Given records -
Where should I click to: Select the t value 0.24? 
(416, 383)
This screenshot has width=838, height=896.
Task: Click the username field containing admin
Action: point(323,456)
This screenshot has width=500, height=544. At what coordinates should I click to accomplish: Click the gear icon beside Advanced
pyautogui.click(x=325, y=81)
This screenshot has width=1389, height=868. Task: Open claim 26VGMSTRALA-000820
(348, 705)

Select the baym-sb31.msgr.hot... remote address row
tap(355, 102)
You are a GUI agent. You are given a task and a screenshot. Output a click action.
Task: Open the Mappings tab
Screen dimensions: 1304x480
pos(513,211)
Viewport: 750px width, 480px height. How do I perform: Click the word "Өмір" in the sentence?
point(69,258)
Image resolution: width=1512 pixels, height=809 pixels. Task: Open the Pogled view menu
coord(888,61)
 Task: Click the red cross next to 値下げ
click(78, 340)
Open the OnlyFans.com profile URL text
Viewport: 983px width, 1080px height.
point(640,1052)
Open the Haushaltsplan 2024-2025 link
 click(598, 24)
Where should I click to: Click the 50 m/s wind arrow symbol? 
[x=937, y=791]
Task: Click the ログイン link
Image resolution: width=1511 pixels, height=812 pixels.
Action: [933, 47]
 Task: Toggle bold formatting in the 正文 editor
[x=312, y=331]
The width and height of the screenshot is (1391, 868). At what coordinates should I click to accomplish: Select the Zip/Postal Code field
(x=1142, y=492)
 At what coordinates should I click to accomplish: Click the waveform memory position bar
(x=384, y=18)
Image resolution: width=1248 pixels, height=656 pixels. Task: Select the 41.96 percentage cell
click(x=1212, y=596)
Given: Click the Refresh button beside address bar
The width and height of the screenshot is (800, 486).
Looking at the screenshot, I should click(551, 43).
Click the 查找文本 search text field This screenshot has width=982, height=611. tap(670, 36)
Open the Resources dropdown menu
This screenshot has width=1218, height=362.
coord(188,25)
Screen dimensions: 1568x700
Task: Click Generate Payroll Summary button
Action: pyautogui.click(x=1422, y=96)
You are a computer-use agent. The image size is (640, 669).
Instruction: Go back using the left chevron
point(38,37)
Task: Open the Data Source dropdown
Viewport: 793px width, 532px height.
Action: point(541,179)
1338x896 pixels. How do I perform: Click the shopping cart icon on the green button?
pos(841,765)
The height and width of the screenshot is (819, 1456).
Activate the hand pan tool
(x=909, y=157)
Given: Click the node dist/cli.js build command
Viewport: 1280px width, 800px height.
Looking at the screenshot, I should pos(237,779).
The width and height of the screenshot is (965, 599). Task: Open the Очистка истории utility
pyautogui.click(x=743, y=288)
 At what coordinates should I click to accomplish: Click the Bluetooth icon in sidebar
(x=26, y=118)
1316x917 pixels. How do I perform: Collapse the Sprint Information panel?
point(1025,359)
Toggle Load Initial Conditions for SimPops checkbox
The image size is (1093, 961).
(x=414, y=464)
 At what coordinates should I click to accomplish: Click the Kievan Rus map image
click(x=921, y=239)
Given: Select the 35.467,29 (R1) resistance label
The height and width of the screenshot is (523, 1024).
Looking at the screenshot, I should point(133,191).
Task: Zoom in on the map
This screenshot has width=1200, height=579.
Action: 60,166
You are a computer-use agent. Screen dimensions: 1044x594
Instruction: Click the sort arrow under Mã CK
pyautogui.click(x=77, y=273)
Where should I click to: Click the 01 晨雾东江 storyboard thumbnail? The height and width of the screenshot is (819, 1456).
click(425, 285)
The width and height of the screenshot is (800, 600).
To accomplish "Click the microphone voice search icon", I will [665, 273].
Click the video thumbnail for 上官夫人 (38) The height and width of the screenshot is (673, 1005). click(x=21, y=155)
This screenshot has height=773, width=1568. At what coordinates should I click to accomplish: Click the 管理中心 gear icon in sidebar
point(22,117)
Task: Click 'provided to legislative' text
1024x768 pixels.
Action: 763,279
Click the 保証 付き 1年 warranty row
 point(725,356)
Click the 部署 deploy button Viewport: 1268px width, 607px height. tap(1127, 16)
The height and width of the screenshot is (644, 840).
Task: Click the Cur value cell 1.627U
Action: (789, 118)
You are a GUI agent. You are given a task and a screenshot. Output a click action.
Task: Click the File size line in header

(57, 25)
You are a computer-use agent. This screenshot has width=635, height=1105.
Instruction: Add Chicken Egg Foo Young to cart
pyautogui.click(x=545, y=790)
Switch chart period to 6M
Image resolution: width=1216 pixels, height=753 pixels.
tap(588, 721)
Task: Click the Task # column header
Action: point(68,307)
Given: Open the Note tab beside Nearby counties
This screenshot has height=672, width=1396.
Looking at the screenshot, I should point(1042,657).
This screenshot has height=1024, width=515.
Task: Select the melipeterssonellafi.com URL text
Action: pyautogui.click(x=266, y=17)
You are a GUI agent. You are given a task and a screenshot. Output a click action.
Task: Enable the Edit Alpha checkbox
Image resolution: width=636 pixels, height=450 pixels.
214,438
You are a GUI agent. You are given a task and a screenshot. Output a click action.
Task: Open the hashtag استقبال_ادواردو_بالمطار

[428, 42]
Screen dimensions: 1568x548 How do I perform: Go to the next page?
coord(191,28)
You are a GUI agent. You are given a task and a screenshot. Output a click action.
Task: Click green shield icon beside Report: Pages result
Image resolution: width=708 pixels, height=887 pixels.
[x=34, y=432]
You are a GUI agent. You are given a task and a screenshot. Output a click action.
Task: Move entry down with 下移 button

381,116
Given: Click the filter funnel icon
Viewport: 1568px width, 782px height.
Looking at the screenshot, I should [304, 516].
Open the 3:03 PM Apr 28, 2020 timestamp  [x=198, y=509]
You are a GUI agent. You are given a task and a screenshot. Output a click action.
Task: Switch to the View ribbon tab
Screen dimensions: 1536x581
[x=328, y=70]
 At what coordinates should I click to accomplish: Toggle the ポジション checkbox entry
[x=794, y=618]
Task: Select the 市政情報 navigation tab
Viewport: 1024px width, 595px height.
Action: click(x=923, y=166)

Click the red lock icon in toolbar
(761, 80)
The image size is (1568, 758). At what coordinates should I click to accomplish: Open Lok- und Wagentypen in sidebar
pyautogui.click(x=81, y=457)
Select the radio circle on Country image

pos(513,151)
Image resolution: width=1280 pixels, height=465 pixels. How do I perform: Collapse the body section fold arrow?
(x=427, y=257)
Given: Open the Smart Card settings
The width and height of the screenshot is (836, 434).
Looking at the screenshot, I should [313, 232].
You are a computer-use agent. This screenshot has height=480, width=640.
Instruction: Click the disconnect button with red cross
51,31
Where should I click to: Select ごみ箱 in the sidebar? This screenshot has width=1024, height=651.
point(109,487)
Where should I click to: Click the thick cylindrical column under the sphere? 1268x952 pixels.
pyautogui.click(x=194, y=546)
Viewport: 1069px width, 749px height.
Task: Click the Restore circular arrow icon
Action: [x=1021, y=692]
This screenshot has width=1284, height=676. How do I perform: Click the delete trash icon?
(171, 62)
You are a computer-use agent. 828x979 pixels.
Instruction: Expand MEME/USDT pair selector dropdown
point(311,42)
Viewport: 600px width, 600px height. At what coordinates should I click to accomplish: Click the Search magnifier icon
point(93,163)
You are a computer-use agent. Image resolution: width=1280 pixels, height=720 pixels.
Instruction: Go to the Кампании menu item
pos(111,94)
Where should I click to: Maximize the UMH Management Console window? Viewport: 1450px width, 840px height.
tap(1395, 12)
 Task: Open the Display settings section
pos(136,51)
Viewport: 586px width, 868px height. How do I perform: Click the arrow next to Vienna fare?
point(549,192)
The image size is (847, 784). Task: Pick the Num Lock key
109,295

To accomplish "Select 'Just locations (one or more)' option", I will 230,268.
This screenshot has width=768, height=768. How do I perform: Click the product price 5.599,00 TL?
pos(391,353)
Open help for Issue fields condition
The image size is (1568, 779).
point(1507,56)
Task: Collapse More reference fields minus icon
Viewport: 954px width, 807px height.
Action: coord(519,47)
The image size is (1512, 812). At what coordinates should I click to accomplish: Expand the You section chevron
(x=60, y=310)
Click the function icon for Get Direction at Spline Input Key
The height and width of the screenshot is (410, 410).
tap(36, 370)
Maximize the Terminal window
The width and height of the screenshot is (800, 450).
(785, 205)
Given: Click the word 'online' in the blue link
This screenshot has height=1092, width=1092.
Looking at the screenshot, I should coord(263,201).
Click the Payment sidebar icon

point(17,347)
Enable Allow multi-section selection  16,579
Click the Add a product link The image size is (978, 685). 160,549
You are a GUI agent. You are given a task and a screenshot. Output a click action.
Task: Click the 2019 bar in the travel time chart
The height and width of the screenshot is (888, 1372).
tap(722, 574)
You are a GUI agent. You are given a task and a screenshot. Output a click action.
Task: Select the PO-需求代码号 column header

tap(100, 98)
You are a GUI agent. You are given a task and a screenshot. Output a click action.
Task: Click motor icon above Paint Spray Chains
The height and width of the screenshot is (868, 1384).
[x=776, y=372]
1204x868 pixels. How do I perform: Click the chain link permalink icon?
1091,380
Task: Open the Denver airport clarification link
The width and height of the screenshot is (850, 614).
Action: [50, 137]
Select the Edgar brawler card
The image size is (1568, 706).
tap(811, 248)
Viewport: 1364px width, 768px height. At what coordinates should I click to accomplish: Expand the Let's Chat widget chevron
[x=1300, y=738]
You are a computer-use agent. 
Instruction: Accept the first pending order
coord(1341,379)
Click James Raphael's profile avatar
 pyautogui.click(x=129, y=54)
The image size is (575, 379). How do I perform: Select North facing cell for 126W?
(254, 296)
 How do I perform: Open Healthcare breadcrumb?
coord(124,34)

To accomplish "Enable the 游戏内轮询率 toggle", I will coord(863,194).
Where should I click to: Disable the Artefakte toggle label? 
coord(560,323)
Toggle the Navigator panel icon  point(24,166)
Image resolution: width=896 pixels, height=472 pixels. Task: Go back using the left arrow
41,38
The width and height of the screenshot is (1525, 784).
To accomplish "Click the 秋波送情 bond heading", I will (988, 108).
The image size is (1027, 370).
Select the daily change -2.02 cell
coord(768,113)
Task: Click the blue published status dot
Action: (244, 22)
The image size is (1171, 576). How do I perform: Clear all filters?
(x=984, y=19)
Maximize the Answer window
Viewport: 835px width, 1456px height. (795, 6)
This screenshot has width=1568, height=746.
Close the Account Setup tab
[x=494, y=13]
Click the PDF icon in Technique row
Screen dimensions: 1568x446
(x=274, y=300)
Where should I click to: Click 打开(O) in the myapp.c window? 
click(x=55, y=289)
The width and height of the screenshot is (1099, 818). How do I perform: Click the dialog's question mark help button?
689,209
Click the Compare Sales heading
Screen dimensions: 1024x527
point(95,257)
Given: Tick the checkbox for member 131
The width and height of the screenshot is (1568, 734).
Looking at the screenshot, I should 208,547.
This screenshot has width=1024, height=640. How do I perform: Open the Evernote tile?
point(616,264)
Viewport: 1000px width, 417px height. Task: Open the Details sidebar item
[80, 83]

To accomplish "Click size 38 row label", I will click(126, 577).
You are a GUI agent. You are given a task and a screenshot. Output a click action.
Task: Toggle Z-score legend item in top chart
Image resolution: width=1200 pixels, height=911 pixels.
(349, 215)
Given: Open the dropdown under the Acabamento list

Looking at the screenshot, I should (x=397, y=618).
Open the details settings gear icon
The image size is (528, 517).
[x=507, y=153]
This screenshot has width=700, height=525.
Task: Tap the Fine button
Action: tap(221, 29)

Work item - Extract from the listing above the lines between the line containing "has width=635, height=1105." and the line containing "Task: Select the 市政情報 navigation tab", keeping both of those lines. Output nothing else.

Reply -
You are a computer-use agent. This screenshot has width=635, height=1105.
Instruction: Add Chicken Egg Foo Young to cart
pyautogui.click(x=545, y=790)
Switch chart period to 6M
Image resolution: width=1216 pixels, height=753 pixels.
tap(588, 721)
Task: Click the Task # column header
Action: point(68,307)
Given: Open the Note tab beside Nearby counties
This screenshot has height=672, width=1396.
Looking at the screenshot, I should point(1042,657).
This screenshot has height=1024, width=515.
Task: Select the melipeterssonellafi.com URL text
Action: pyautogui.click(x=266, y=17)
You are a GUI agent. You are given a task and a screenshot. Output a click action.
Task: Enable the Edit Alpha checkbox
Image resolution: width=636 pixels, height=450 pixels.
214,438
You are a GUI agent. You are given a task and a screenshot. Output a click action.
Task: Open the hashtag استقبال_ادواردو_بالمطار

[428, 42]
Screen dimensions: 1568x548 How do I perform: Go to the next page?
coord(191,28)
You are a GUI agent. You are given a task and a screenshot. Output a click action.
Task: Click green shield icon beside Report: Pages result
Image resolution: width=708 pixels, height=887 pixels.
[x=34, y=432]
You are a GUI agent. You are given a task and a screenshot. Output a click action.
Task: Move entry down with 下移 button

381,116
Given: Click the filter funnel icon
Viewport: 1568px width, 782px height.
Looking at the screenshot, I should [304, 516].
Open the 3:03 PM Apr 28, 2020 timestamp  [x=198, y=509]
You are a GUI agent. You are given a task and a screenshot. Output a click action.
Task: Switch to the View ribbon tab
Screen dimensions: 1536x581
[x=328, y=70]
 At what coordinates should I click to accomplish: Toggle the ポジション checkbox entry
[x=794, y=618]
Task: Select the 市政情報 navigation tab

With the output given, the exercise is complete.